The macular structure was evaluated using spectral-domain optical coherence tomography (OCT) (Cirrus high-definition OCT; Carl Zeiss, Dublin, CA). Five-line Raster Cross scanning was performed using the Cirrus analysis software version 3.0., and scans with a signal strength of more than 6/10 were considered appropriate. The CFT was evaluated using the OCT image.

The VFQ-25 was administered to investigate the VR-QOL in patients with CRVO. The VFQ-25 consists of 25 items that permit patients to self-assess specific visual symptoms and difficulty with daily activities. The responses to the 25 questions are assigned to one of the following 12 subscales: general health, general vision, ocular pain, near activities, distance activities, social functioning, mental health, role limitations, dependency, driving, color vision, and peripheral vision. The composite VFQ-25 score is calculated as the average of the 11 subscale scores, excluding “general health.” Subscales are scored on a scale of 0–100 points, with 100 indicating the best possible functioning or minimal subjective impairment. This study utilized the Japanese version of the VFQ-25, which was modified to fit Japanese culture and lifestyle. The reliability and validity of the modified NEI VFQ-25 questionnaire have been assessed, and the questionnaire was proven to accurately measure the VR-QOL in Japanese individuals30.

Intraocular injections

The patients with CRVO were administered three successive monthly injections of IVR (3 injections during months 0–2) (0.5 mg. Lucentis; Genetech) followed by pro re nata administration (3 + PRN). After 3 injections (month 2), the participants were examined monthly and treated with intravitreal injections on a PRN basis according to the retreatment protocol. The criteria for PRN re-injection were as follows: (1) CFT ≥ 300 μm in the study eye as assessed by OCT, (2) detection of new cystoid changes in the retina, retinal bleeding or subretinal fluid on OCT, and (3) a decrease in visual acuity > 0.1 logMAR compared to the values obtained at the last visit.
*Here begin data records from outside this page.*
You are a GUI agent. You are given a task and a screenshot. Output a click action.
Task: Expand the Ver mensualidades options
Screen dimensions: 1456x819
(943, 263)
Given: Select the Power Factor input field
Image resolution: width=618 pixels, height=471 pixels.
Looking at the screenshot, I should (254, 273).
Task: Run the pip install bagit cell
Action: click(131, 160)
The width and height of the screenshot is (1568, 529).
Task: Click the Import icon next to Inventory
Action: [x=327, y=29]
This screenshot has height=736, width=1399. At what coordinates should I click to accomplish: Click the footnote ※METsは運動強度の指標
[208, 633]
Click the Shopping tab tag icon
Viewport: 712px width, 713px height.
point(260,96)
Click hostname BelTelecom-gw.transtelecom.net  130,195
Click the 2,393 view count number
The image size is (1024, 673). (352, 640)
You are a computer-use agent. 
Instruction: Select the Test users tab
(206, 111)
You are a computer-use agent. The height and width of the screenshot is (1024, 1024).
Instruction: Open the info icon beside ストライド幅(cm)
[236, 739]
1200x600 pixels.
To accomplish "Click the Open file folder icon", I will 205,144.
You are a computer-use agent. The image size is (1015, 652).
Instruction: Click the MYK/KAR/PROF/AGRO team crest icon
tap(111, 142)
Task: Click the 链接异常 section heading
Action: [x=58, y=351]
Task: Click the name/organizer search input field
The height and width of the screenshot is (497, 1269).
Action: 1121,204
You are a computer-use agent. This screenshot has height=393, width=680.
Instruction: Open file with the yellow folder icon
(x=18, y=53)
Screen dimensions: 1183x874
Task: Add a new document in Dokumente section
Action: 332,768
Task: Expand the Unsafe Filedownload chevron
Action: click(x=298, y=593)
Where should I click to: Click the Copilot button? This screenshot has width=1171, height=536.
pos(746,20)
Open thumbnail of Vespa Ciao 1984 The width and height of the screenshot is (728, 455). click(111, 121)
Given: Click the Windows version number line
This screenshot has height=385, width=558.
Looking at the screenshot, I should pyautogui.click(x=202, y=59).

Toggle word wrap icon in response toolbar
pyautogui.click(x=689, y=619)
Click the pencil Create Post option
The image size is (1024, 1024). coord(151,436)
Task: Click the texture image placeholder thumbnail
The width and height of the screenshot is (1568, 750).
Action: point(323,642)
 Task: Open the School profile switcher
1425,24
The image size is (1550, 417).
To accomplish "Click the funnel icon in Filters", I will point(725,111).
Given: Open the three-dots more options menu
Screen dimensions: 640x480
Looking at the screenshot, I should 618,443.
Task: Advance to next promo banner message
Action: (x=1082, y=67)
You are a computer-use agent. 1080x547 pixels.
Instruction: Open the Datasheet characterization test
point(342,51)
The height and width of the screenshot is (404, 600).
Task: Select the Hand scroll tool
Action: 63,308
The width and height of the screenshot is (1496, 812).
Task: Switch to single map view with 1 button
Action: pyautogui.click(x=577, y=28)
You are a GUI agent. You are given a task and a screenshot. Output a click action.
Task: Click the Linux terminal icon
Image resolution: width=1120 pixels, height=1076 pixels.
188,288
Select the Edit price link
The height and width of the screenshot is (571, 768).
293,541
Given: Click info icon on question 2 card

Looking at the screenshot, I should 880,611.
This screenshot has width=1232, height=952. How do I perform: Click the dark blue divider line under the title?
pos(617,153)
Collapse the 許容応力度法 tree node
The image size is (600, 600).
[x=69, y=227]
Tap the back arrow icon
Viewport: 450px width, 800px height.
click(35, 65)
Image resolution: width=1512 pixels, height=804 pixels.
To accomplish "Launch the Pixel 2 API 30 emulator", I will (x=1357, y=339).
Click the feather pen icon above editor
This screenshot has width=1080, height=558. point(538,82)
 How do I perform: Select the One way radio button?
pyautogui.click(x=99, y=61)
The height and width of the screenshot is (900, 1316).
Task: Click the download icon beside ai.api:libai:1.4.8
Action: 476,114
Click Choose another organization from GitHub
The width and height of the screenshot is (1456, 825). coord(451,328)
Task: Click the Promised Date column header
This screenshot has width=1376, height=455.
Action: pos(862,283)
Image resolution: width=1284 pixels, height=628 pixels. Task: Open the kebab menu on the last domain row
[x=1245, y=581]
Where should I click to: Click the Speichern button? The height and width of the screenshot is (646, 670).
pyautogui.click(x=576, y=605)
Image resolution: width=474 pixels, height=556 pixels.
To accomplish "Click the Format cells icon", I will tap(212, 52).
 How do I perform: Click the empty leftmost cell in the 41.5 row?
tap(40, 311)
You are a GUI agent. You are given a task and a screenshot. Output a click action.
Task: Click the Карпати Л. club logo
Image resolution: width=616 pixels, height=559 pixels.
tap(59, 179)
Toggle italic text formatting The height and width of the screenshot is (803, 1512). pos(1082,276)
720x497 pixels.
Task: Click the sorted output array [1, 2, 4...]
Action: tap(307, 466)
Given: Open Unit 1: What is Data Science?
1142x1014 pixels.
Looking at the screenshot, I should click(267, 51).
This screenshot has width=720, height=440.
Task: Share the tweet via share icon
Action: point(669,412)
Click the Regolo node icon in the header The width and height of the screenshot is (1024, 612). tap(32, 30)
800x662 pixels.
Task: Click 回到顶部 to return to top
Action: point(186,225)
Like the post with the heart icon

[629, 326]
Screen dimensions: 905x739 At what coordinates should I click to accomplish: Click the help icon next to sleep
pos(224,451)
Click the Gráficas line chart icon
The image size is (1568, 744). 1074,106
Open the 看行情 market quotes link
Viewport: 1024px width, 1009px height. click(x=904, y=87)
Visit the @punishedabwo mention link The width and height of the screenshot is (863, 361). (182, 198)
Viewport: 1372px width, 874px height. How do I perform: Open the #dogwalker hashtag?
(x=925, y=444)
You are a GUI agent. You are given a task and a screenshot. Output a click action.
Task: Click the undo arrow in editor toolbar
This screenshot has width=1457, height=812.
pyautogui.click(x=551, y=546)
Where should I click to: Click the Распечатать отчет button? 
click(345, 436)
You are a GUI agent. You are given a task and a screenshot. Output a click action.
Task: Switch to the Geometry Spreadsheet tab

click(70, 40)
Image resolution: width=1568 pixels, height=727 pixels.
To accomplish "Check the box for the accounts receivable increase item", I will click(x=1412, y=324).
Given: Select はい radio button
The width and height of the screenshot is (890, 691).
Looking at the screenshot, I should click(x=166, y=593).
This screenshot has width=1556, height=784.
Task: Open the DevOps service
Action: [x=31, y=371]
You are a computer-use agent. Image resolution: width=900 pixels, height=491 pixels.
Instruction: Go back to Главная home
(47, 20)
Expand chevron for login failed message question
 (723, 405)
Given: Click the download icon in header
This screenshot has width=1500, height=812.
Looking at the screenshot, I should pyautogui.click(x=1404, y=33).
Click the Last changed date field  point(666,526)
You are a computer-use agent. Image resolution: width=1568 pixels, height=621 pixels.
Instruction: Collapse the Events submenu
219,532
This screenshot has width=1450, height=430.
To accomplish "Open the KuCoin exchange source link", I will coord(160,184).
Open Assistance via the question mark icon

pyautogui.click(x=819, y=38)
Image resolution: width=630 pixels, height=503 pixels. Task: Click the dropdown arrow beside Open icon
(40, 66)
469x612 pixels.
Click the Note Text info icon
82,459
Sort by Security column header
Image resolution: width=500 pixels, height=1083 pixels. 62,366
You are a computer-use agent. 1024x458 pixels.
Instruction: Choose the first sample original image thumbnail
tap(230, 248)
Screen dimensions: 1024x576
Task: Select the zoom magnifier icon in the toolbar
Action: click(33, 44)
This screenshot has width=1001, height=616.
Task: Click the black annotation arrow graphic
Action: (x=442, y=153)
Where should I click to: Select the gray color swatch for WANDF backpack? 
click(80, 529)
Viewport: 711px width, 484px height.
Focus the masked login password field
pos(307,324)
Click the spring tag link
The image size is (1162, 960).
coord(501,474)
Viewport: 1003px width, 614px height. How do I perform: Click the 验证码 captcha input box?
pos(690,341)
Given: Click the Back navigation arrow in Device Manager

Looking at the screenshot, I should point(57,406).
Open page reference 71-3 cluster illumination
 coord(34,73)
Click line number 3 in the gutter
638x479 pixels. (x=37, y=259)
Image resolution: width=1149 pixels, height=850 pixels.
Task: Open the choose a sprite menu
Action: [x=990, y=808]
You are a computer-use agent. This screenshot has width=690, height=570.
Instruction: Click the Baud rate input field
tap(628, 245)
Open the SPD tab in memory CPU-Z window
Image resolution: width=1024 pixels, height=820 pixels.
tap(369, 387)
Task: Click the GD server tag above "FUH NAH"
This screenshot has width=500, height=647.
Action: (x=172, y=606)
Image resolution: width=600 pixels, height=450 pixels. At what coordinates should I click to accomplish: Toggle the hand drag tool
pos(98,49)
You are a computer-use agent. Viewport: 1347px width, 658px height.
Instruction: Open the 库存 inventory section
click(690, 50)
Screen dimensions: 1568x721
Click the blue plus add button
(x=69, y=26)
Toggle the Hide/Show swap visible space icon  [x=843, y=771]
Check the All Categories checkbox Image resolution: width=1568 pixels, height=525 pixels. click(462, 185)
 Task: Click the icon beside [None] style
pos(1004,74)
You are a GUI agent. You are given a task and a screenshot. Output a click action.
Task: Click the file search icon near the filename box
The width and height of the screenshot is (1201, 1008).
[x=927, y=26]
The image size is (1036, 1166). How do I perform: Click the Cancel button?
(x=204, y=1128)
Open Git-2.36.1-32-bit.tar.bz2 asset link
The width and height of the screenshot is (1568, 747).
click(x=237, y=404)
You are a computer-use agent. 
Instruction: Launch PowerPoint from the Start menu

The injection protocol was as follows: an eyelid opener was applied following topical anesthesia instillation and the injection site was washed with povidone iodine. A 30-gauge needle was inserted through the pars plana and 0.05 mL of ranibizumab was injected. All the procedures were performed at our clinic by experienced vitreoretinal surgeons (T.M., Y.S., and S.M.).

Statistical analysis

The mean and standard deviation values were calculated for each parameter. The unpaired t-test was used to compare the age, stereopsis, and BCVA between patients with CRVO and normal controls. The chi-squared test was performed to determine the presence of any sex-based between-group differences. The Wilcoxon signed-rank test was performed to investigate changes in the visual function (TST, TNO, and BCVA), CFT, and composite VFQ-25 score. The associations between stereopsis and the composite VFQ-25 score and BCVA were examined using the Spearman rank-correlation test. Multivariate analysis was performed to investigate the relationship between the VR-QOL and visual functions. All the analyses were conducted using SPSS (version 27, IBC Corp., Chicago, IL, USA). P-values less than 0.05 were considered statistically significant.